Task to complete — Reproduce word for word every line from the one containing "The image size is (660, 760)." to the final line of the data below; omit the pictures.

Stored data:

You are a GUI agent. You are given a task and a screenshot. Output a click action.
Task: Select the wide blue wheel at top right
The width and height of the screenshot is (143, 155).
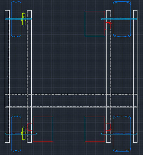point(122,19)
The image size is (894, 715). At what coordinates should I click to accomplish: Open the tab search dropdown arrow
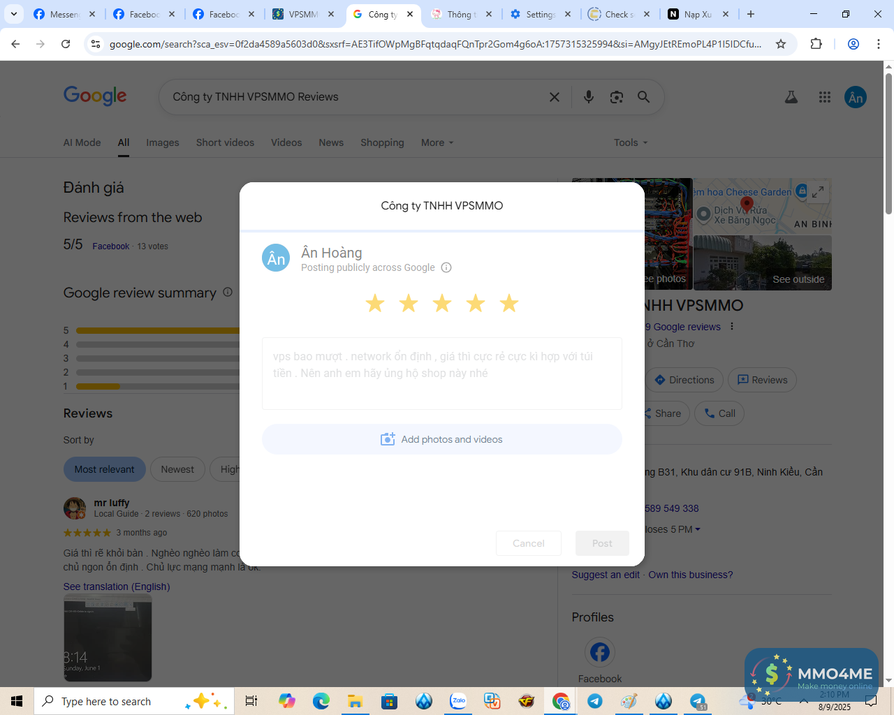click(13, 14)
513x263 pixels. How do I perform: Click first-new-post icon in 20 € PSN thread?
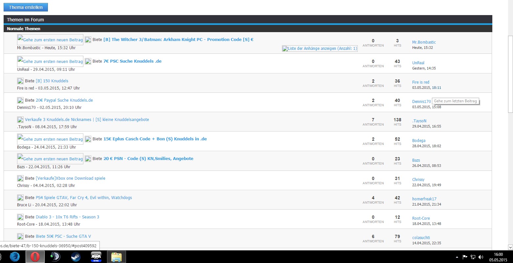click(x=50, y=159)
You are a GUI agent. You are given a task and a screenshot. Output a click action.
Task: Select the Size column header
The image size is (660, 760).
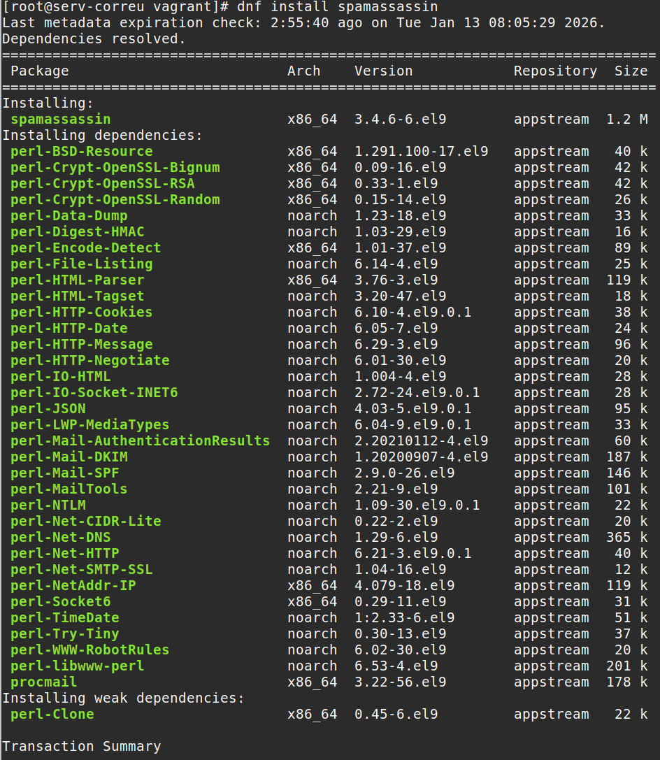click(631, 71)
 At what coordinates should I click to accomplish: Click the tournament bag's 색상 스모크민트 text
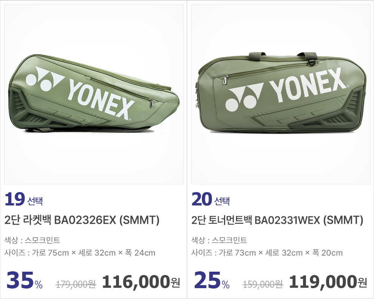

Problem solution —
The image size is (660, 760).
click(631, 71)
 At what coordinates should I click to accomplish: Click the tournament bag's 색상 스모크민트 text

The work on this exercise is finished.